Why Add Facebook to your Digital Media Initiative
June 25th, 2007 by Wilson TanFour weeks ago, Facebook, with 25 million users, launched a new strategy to be a technology platform where anyone can build applications for social computing–with one clever caveat, that all third-party applications, if approved, will be routed through Facebook’s servers. This, together with the carte blanche rights to monetize these applications through ad dollars, are good causes for businesses to revisit their social networking strategy.
Marc Andreessen has a brilliant analysis of the Facebook Platform. Here are my three cents concerning the business implications of Facebook applications:
- Ease of use: It’s amazingly easy to add applications with a single click, and like widgets, applications serve a single, non-ambiguous purpose. Q: What campaign initiatives might be communicated in such a compact, eye-candy fashion?

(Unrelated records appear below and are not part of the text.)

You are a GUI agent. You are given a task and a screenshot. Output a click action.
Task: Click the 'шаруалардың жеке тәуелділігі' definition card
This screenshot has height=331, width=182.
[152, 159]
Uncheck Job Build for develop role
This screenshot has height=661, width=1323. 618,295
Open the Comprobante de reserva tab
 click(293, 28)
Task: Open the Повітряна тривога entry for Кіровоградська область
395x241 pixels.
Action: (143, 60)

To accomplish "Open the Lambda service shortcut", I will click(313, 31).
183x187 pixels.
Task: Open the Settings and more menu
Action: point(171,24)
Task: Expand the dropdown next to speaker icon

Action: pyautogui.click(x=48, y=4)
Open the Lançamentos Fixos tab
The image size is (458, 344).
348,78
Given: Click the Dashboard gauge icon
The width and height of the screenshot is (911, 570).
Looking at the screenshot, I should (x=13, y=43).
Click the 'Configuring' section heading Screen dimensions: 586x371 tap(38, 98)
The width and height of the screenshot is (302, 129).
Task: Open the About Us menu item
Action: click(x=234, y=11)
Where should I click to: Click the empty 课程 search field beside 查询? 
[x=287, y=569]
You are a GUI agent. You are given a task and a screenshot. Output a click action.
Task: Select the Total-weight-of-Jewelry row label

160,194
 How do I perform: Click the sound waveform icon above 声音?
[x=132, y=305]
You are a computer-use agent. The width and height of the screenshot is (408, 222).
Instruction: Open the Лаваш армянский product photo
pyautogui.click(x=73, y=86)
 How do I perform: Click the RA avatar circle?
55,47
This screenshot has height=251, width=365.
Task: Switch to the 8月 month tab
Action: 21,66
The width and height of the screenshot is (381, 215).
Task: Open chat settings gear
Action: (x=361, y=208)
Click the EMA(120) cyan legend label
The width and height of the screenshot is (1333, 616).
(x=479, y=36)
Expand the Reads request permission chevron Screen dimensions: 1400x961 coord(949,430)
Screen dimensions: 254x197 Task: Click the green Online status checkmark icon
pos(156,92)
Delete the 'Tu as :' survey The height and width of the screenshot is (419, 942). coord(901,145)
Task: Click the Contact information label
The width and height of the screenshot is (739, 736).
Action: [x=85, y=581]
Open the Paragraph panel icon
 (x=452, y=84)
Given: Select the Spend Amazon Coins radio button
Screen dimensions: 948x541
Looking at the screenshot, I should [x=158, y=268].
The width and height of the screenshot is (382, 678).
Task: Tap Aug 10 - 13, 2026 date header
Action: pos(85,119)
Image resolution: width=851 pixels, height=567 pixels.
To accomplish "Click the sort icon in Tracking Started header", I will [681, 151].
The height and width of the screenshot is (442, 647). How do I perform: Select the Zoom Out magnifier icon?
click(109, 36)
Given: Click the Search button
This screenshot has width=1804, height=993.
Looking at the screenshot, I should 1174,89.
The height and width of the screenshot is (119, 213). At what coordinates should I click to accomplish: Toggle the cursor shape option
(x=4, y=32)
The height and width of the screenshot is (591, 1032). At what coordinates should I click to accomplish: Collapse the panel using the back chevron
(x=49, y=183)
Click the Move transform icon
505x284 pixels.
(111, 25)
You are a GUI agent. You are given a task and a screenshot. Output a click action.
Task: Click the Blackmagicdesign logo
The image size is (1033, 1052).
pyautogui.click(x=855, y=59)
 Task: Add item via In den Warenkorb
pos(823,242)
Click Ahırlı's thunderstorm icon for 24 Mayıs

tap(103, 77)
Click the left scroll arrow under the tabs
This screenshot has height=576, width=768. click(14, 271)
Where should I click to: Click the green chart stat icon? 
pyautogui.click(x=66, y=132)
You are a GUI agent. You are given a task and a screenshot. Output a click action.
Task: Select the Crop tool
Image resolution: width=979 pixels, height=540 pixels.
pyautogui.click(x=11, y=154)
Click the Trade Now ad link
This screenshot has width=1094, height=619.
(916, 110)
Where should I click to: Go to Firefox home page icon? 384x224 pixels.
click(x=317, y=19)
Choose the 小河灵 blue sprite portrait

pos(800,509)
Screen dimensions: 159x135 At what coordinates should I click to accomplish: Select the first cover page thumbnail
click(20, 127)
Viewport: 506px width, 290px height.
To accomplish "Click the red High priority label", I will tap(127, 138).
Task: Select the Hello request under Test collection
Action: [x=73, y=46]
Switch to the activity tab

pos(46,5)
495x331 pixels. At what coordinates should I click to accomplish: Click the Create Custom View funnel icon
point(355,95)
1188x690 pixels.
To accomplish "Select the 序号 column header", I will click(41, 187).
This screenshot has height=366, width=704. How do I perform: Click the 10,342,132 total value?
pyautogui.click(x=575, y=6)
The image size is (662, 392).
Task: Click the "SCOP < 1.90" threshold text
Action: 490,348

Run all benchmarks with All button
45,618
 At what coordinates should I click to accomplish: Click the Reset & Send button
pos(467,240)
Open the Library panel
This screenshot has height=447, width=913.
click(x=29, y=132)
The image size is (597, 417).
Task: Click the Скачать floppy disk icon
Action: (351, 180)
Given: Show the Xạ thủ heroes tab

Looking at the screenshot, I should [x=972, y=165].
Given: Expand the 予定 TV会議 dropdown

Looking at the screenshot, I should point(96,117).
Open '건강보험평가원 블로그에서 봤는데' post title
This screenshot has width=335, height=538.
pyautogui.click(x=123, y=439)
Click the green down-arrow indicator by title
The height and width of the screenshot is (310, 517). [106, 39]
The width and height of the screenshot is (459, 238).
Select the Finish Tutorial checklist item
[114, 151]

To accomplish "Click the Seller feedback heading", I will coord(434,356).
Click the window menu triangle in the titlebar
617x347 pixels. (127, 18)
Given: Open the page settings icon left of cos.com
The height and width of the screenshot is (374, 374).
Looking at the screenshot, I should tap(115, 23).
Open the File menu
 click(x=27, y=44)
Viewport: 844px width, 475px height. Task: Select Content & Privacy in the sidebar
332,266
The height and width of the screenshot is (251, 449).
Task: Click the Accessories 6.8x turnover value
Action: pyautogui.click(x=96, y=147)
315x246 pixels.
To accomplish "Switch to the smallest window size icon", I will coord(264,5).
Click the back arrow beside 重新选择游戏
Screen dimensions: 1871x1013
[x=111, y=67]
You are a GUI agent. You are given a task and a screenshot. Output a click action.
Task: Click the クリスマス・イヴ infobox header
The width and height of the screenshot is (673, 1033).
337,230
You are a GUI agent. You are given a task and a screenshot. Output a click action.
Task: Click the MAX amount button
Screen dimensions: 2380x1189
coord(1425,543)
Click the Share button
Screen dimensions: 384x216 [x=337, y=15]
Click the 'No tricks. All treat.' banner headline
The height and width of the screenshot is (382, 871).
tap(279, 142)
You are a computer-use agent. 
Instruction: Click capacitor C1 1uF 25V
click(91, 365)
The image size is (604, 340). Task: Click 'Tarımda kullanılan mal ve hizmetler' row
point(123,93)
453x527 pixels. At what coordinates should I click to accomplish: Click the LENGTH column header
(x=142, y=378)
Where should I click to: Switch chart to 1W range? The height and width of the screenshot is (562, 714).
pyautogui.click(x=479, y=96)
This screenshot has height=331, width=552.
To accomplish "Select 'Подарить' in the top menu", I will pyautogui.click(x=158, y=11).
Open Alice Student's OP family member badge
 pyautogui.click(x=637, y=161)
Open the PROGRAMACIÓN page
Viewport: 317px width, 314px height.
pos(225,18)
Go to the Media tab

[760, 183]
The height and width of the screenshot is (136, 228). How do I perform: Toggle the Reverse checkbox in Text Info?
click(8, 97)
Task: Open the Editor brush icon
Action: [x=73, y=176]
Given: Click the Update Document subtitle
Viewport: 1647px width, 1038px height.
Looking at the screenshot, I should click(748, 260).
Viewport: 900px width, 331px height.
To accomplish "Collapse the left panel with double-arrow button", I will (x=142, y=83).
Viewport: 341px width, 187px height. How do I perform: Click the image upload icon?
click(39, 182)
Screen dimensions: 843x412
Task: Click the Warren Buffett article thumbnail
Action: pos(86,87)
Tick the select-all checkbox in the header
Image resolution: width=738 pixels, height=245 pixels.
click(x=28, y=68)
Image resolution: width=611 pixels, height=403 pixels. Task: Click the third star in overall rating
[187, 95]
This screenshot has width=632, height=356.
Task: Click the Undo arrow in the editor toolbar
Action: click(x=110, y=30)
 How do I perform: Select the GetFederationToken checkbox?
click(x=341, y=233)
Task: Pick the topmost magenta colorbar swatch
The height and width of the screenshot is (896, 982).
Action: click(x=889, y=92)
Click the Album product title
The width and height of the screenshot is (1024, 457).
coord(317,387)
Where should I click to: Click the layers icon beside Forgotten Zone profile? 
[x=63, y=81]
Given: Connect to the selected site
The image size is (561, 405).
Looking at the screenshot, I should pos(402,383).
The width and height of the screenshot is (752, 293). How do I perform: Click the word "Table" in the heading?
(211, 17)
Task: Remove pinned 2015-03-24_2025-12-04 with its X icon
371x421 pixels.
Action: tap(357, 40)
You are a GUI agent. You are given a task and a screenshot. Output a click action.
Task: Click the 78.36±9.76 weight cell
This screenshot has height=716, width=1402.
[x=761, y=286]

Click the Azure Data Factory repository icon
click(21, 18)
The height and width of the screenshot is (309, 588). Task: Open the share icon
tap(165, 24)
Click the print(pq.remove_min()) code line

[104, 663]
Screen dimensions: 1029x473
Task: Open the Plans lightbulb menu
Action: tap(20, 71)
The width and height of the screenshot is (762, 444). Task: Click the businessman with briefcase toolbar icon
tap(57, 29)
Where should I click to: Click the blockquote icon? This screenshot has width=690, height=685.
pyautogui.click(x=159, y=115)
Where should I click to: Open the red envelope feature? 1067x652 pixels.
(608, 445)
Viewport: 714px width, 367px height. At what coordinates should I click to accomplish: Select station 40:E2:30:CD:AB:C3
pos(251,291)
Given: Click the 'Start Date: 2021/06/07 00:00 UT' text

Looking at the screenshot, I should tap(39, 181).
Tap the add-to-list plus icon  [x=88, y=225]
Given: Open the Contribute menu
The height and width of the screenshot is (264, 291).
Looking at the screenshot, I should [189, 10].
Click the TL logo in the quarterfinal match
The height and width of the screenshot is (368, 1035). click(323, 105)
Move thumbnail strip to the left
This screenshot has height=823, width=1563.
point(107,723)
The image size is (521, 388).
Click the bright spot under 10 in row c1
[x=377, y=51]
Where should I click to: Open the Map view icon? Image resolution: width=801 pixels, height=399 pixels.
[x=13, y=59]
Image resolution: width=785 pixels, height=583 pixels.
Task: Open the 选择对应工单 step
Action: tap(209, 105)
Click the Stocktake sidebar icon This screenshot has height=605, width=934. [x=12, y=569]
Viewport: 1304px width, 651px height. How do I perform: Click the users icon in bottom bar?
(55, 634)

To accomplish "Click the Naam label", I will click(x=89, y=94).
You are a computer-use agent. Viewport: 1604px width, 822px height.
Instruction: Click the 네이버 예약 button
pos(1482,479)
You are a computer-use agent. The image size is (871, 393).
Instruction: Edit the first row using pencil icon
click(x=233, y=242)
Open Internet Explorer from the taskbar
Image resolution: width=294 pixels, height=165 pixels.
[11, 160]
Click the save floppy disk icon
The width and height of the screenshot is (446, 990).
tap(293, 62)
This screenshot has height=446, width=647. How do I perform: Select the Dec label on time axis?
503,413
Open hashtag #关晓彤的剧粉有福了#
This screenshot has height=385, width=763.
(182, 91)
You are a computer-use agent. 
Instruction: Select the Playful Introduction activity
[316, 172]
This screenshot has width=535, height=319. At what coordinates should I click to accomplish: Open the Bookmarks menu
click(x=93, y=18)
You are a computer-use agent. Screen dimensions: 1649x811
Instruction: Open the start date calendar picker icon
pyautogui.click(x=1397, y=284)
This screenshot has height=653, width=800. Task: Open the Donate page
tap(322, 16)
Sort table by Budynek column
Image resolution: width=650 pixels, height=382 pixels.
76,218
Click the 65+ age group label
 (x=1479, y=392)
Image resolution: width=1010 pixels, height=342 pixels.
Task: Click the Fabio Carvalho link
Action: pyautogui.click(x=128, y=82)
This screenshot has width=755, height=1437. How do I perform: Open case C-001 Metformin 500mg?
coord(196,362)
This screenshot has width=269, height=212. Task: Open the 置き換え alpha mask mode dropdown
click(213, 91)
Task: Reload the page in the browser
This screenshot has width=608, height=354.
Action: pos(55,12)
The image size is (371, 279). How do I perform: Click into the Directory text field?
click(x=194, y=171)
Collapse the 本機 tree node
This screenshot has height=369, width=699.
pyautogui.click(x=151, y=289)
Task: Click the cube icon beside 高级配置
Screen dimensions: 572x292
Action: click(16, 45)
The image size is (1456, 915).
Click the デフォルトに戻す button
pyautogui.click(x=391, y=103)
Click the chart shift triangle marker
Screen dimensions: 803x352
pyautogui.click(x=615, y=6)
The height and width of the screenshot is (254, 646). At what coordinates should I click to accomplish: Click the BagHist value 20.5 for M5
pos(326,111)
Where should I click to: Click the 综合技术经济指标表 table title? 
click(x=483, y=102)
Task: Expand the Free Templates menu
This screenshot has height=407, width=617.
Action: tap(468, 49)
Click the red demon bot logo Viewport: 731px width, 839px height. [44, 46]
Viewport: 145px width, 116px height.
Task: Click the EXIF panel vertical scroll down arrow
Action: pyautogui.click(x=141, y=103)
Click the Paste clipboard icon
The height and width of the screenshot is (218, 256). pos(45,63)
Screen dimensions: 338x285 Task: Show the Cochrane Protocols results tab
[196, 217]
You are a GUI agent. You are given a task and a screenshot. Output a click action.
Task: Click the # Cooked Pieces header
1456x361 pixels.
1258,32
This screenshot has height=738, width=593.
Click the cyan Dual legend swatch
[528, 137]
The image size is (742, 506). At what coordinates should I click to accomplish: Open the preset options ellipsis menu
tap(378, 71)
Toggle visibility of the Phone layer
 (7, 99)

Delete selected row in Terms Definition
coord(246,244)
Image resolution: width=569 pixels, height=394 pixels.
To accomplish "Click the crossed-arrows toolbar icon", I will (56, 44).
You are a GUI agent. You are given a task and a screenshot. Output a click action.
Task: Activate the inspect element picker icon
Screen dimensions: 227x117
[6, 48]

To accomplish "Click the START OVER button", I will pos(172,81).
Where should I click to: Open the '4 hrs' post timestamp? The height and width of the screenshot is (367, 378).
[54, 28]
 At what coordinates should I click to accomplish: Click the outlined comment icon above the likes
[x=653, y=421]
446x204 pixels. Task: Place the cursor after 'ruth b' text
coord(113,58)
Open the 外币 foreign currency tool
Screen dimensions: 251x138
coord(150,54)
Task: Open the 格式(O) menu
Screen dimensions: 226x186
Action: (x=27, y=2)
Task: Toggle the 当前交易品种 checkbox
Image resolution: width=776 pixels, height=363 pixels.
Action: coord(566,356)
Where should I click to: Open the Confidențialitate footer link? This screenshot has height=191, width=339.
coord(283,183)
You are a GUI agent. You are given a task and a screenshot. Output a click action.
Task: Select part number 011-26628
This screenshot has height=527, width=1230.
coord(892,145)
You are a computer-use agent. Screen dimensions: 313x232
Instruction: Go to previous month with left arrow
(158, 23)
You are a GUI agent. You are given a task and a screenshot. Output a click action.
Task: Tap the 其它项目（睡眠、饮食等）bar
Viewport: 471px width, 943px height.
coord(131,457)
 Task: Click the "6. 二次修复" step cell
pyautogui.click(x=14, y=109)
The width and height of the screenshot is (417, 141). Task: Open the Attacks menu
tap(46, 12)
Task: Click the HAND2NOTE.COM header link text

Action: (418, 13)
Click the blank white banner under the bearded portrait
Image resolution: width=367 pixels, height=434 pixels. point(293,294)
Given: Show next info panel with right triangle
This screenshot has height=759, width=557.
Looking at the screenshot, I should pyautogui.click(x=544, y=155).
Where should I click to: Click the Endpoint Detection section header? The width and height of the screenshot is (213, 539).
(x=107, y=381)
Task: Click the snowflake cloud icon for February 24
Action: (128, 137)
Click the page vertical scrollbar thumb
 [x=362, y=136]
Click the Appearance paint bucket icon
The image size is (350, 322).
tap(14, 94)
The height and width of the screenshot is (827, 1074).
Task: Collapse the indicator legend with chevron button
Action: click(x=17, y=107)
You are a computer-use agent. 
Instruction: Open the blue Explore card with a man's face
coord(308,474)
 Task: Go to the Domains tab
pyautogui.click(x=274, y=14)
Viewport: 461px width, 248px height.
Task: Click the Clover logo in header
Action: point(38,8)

- Applications are intelligent: Because they have to be pre-approved by Facebook, my applications are linked to and have access (with my permission) to the information that I have previously shared. Q: How to build on this consumer behavioral data and design a targeted, personalized campaign?
- Naturally viral: I am cued to new applications that my friends have added thanks to updates from the News Feed. (Think of News Feed as a wire service for what my friends are up to.) In other words, applications come recommended by “word of mouth” as friends observe each other. Q: What’s a meaningful, mention-worthy application that makes the user look good (think ‘Live Strong’ bracelet) among friends?